▶ **AIM OF THE TASK**
Your answer must consist of exactly the lines below, starting with the line with "This screenshot has width=1080, height=541." and going on through the line with "has height=650, width=813.", and nothing else.

Records drawn from a dataset
########################################

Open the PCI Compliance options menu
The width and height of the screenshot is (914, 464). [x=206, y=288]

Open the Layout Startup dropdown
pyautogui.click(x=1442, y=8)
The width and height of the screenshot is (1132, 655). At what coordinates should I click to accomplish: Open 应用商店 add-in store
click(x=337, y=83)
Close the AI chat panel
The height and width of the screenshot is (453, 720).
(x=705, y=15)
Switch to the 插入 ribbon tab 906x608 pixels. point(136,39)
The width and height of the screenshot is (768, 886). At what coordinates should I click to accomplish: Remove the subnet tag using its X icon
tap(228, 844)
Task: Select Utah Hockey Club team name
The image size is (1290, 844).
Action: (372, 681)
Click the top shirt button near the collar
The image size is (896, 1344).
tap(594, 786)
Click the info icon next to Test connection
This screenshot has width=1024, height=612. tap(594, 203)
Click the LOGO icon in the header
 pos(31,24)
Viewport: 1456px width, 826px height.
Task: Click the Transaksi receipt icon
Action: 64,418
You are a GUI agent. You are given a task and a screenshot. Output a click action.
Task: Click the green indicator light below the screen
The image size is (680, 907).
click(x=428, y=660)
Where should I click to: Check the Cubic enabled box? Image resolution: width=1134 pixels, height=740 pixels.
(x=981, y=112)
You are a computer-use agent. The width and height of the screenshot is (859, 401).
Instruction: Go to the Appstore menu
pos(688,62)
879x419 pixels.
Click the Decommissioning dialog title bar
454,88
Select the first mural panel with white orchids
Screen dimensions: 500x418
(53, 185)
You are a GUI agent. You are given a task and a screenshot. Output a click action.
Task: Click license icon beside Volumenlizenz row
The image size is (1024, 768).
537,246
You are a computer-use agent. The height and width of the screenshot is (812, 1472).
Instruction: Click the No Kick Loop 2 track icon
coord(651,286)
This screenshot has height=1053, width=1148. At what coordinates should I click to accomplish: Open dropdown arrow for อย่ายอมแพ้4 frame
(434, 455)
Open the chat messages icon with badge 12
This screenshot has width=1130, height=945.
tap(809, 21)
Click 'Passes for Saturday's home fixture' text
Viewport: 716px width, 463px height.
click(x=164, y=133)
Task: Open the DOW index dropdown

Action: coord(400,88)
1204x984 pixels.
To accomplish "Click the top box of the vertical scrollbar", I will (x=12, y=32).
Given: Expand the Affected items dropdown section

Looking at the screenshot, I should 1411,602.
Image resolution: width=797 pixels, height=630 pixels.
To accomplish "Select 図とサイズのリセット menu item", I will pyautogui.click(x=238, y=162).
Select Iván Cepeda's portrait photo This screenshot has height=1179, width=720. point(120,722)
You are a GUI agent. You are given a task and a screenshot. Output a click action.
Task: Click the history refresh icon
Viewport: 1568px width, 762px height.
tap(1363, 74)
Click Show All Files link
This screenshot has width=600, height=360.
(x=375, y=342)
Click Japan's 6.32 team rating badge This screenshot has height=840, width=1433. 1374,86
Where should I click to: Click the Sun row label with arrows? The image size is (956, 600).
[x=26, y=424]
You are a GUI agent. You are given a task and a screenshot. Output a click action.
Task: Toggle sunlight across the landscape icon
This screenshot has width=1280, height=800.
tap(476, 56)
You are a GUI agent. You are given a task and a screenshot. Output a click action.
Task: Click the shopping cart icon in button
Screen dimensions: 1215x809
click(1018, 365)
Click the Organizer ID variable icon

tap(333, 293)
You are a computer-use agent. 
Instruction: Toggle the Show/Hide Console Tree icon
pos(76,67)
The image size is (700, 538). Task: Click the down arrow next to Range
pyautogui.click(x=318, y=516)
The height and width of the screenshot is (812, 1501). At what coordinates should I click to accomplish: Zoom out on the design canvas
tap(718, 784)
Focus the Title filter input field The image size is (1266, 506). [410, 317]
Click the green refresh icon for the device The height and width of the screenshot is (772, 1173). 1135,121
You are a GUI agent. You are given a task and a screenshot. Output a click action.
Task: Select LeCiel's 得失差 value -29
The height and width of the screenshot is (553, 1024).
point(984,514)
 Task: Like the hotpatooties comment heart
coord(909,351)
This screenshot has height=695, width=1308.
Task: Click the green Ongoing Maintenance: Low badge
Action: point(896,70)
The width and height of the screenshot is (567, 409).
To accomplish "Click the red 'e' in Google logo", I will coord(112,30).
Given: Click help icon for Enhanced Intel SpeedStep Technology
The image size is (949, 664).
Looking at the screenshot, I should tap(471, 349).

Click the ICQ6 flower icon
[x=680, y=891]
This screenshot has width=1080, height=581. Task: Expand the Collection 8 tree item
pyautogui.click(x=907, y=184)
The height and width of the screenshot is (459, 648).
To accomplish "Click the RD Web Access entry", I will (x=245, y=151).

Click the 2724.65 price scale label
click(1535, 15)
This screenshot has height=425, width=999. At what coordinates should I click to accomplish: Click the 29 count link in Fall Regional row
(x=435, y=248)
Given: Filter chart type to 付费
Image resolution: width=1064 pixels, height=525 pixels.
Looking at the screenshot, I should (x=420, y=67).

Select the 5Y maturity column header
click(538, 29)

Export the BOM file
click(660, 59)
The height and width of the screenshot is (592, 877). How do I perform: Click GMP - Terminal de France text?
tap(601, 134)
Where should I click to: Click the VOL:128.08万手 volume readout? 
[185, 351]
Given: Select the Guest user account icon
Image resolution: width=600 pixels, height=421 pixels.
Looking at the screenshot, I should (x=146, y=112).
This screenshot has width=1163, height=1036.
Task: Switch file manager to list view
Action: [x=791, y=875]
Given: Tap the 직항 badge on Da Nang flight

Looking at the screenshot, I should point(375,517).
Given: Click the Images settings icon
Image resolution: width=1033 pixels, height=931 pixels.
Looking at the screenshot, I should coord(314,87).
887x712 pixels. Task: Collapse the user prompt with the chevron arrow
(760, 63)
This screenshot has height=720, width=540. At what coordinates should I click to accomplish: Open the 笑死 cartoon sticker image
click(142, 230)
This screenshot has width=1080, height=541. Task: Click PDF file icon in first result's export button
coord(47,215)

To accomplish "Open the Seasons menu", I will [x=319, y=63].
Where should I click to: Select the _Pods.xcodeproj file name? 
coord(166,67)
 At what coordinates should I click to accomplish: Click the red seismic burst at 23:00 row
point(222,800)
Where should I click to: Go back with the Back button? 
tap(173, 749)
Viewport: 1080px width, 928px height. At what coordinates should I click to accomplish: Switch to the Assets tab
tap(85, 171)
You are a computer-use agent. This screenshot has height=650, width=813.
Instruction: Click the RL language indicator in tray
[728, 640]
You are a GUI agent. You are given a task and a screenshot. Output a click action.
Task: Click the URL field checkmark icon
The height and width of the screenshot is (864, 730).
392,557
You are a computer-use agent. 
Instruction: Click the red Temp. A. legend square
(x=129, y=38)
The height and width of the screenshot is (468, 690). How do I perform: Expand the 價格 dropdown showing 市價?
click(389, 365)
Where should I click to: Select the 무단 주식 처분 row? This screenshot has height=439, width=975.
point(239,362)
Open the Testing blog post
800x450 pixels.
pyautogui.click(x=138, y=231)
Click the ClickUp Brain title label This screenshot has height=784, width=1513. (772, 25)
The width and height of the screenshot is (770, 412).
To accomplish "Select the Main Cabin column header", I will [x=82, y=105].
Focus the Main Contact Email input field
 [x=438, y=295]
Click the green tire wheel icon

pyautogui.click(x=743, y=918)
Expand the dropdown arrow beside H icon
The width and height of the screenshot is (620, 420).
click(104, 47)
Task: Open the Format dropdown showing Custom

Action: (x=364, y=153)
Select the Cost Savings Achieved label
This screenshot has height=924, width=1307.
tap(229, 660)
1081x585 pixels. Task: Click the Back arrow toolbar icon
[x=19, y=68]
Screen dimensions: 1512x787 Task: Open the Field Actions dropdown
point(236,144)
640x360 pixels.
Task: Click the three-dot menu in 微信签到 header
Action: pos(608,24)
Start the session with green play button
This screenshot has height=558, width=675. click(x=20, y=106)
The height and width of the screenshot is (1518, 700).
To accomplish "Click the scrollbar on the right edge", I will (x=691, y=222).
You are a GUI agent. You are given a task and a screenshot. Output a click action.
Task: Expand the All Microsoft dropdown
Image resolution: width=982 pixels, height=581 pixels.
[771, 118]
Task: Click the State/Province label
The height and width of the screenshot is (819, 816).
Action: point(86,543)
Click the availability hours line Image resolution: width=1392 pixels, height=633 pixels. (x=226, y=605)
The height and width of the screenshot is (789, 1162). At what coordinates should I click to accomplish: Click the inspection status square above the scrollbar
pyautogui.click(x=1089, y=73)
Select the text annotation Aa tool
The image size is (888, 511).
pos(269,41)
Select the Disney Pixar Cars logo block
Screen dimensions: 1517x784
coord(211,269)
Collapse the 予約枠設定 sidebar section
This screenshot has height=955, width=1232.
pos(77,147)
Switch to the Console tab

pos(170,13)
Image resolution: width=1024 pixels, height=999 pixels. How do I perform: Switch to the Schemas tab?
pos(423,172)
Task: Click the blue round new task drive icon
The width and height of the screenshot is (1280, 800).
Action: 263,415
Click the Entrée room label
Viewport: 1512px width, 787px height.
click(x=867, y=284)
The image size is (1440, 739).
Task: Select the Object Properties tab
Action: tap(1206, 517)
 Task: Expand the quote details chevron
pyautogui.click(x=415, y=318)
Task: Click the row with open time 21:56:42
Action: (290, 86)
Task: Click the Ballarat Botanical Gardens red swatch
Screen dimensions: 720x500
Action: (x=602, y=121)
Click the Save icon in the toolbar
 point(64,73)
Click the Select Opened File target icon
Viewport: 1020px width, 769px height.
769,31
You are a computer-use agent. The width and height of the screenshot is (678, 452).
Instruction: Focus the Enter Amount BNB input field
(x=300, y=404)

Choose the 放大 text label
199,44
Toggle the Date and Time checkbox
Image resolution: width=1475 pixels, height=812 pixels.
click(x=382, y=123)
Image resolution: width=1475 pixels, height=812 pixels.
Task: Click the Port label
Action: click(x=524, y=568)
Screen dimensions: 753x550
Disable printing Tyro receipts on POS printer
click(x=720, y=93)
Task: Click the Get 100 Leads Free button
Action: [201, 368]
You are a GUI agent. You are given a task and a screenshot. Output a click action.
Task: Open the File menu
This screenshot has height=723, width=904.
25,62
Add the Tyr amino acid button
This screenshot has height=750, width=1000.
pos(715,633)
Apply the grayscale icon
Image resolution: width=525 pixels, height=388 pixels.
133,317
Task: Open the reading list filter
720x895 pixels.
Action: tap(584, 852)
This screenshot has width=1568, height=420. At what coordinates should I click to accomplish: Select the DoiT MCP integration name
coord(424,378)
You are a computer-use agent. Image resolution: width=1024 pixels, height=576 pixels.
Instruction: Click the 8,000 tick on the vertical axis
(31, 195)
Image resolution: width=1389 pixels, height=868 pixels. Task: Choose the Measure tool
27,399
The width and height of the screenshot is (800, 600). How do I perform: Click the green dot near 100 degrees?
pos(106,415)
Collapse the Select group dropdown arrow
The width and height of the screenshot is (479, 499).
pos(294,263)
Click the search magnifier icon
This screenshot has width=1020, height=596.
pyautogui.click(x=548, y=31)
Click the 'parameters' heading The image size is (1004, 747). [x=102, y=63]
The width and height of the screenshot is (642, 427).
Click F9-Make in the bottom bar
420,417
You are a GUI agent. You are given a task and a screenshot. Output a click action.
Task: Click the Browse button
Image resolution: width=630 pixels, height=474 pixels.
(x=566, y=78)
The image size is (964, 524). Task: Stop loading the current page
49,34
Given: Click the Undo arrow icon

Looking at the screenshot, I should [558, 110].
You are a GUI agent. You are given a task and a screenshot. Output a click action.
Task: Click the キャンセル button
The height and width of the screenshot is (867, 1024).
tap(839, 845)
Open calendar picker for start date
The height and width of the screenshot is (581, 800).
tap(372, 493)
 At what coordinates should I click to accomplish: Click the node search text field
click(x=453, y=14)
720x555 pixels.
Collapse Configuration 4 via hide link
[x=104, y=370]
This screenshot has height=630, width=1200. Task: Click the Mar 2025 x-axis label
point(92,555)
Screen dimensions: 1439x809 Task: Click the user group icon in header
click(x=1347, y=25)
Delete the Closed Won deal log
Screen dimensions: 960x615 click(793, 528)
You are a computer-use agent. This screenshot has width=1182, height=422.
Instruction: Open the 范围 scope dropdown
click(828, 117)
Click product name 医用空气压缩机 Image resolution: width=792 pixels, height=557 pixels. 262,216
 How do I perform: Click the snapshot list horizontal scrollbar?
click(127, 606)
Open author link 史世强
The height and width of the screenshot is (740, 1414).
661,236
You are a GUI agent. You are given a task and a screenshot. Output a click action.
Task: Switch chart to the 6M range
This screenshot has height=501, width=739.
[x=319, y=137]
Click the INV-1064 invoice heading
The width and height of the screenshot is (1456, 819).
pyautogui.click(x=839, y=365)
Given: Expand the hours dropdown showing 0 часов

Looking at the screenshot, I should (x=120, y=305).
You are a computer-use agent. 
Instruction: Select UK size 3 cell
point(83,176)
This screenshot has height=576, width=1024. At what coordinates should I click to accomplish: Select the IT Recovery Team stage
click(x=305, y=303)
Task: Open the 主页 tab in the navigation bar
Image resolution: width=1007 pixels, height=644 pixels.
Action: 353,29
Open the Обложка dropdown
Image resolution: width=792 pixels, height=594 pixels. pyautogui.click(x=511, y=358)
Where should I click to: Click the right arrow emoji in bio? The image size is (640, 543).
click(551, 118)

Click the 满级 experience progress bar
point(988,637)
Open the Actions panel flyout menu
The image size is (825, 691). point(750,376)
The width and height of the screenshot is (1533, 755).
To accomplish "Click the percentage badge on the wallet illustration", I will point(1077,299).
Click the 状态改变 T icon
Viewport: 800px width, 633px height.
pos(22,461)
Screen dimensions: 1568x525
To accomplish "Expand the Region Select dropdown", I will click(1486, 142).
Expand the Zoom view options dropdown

########################################

▶ **TASK SOLUTION**
This screenshot has width=1080, height=541. Task: Click PDF file icon in first result's export button
coord(47,215)

To accomplish "Open the Seasons menu", I will [x=319, y=63].
Where should I click to: Select the _Pods.xcodeproj file name? 
coord(166,67)
 At what coordinates should I click to accomplish: Click the red seismic burst at 23:00 row
point(222,800)
Where should I click to: Go back with the Back button? 
tap(173, 749)
Viewport: 1080px width, 928px height. At what coordinates should I click to accomplish: Switch to the Assets tab
tap(85, 171)
You are a computer-use agent. This screenshot has height=650, width=813.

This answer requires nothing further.